Package to provide a -just enough- Slurm or PBS experience on Azure Machine Learning. Use the infamous sbatch/qsub/sinfo to submit jobs and get insight into the state of the HPC system through a familiar way. Allow applications to interact with AML without the need to re-program another integration.
For the commands to function, the following environment variables have to be set:
SUBSCRIPTION=<guid of you Azure subscription e.g. 12345678-1234-1234-1234-1234567890ab>
CI_RESOURCE_GROUP=<name of the resource group where your Azure Machine Learning Workspace is created>
CI_WORKSPACE=<name of your Azure MAchine Learning Workspace>
In the Azure Machine Learning environment, the CI_RESOURCE_GROUP and CI_WORKGROUP are normally set, so you only need to export SUBSCRIPTION.

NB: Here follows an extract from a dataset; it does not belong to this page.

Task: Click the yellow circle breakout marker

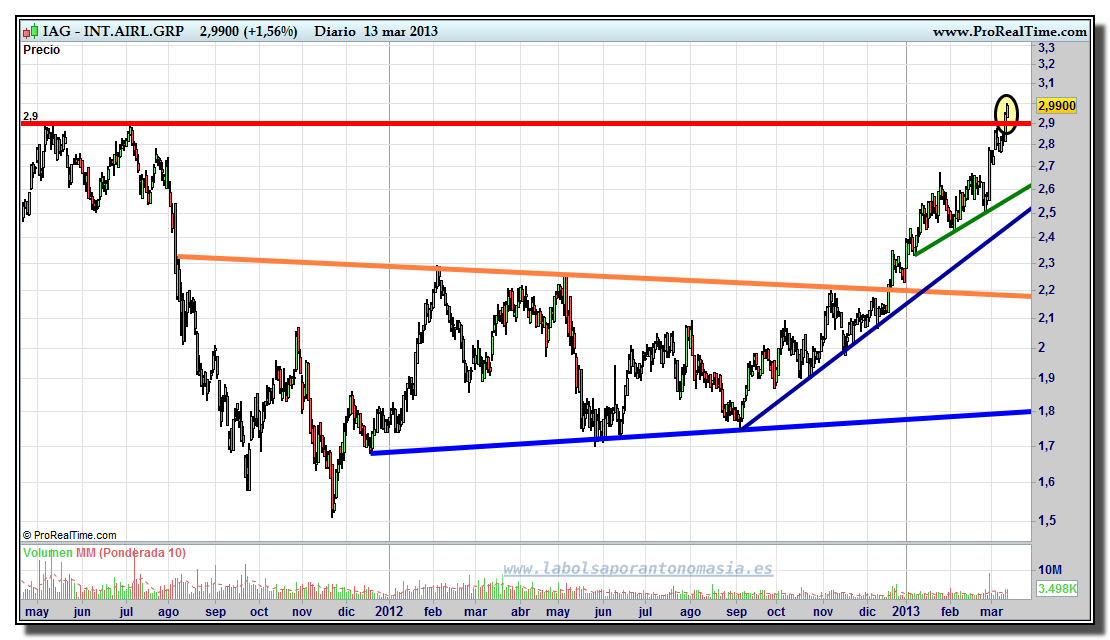Action: coord(1006,113)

Show the available partitions. sinfo does not take any options.
(azureml_py38) azureuser@login-vm:~/cloudfiles/code/Users/username$ sinfo
PARTITION AVAIL VM_SIZE NODES STATE
f16s UP STANDARD_F16S_V2 37
hc44 UP STANDARD_HC44RS 3
hbv2 UP STANDARD_HB120RS_V2 4
login-vm UP STANDARD_DS12_V2 None
Show the queue with historical jobs. squeue does not take any options.
(azureml_py38) azureuser@login-vm:~/cloudfiles/code/Users/username$ squeue
JOBID NAME PARTITION STATE TIME
crimson_root_52y4l9yfjd sbatch f16s
polite_lock_v8wyc9gnx9 runscript.sh f16s
Submit a job, either as a command through the --wrap
option or a (shell) script. sbatch uses several options, which are explained in sbatch --help.
Quite a bit of sbatch options are supported such as running multi-node MPI jobs with the option to set the amount of nodes to be used.
Also array jobs are supported with the default --array
option.
Some additional options are introduced to support e.g. the data-handling methods available in AML. These are explaned in data.md.
(azureml_py38) azureuser@login-vm:~/cloudfiles/code/Users/username$ sbatch -p f16s --wrap="hostname"
gifted_engine_yq801rygm2
(azureml_py38) azureuser@login-vm:~/cloudfiles/code/Users/username$ sbatch --help
usage: sbatch [-h] [-a ARRAY] -p PARTITION [-N NODES] [-w WRAP] [script]
sbatch: submit jobs to Azure Machine Learning
positional arguments:
script script to be executed
optional arguments:
-h, --help show this help message and exit
-a ARRAY, --array ARRAY
index for array jobs
-p PARTITION, --partition PARTITION
set compute partition where the job should be run. Use <sinfo> to view available partitions
-N NODES, --nodes NODES
amount of nodes to use for the job
-w WRAP, --wrap WRAP command line to be executed, should be enclosed with quotes
If you encounter a scenario or option that is not supported yet or behaves unexpected, please create an issue and explain the option and the scenario.